“Did you hear the news? Our product has a huge flaw and we’re going to be sued.” “They’re selling the company, and we’re all going to be laid off.” If these are the kinds of conspiracy theories buzzing around your break room, your employees aren't getting much done. They’ll be soon looking for new jobs or talking with people in other departments about what they heard, unless you stop it.
What can you do to rein in conspiracy theorists at your company? Cynthia Wang, a clinical professor of management and organizations at the Kellogg School and a team of researchers, looked into why people start and spread conspiracy theories. More importantly, the researchers have recommendations on how managers can get employees back on track.
Why People Believe Conspiracy Theories
Previous research shows that adults’ willingness to believe in conspiracy theories is linked to “educational attainment, narcissism, and even how easily someone gets bored.” When employees spread conspiracy theories, it might seem like fun. They may even believe they're helping to protect each other's jobs while they speculate about what's true. Here's how to turn around the situation.
How to Identify Promotion-Based Individuals
In Wang’s study, researchers classified adults into two groups. People who were encouraged to think about or work toward specific goals fell into the promotion-focused group. The folks were generally forward-thinking and eager to succeed. In the prevention-focused group, adults were told to protect what they had in the face of adversity. These folks were primed to be change-averse. The researchers studied responses to hypothetical scenarios from people in both types of groups. In their studies, researchers work with members of the military, college students and online participants.
Wang found some correlation between a promotions-based attitude and an unwillingness to believe in conspiracy theories.

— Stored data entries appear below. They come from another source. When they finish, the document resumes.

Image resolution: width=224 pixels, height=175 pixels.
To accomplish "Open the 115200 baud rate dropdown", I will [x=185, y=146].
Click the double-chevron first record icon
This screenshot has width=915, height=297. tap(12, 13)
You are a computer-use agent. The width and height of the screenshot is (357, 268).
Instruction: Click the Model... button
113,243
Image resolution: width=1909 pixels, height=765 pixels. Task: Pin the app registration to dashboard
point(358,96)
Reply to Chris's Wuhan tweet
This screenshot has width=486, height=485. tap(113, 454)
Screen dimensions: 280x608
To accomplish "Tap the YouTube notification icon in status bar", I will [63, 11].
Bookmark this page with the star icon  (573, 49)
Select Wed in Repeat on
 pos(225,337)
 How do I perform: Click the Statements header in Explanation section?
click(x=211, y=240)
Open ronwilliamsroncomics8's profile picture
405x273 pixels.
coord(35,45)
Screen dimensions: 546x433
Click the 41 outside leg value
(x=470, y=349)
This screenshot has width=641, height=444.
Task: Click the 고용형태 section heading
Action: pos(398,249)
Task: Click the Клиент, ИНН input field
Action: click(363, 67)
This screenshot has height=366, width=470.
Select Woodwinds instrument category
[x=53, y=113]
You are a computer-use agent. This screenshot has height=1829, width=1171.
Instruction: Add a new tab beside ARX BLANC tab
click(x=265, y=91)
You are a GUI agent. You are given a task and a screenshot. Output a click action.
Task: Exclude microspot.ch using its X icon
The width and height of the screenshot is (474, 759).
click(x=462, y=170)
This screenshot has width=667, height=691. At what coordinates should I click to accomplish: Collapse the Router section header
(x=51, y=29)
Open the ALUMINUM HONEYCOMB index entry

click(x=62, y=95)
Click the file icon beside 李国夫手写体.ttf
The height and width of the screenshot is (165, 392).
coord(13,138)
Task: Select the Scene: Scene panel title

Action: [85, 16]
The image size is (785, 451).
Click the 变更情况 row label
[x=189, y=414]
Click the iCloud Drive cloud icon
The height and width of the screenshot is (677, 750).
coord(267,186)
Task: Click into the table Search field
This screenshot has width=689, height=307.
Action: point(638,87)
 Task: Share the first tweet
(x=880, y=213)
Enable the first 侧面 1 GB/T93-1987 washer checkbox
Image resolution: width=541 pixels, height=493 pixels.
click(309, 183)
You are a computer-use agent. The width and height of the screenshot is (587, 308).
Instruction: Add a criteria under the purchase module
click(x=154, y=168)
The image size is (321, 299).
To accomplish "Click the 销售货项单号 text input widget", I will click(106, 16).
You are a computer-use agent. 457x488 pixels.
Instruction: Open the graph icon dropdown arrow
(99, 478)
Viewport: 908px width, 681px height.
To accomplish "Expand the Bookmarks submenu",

For example, if you’ve taken the time to work with an employee on a specific set of goals, and you’ve given them input into those goals, they have ‘agency.’ They’re committed to what they’re doing. They’re not likely to be swayed by wild rumors.
How to Influence Prevention-Focused Individuals
The even better news from Wang’s study is that prevention-focused individuals can be swayed. You may have staff members who always see the glass as half-empty. They may be fearful of change. In the absence of positive, forward-thinking information, they may be particularly prone to believe conspiracy theories and gossip. To shut down this tendency, work with these team members closely. Help them establish goals they are excited about achieving.
Give your team members positive direction and reinforcement, and they’ll be less likely to spread conspiracy theories.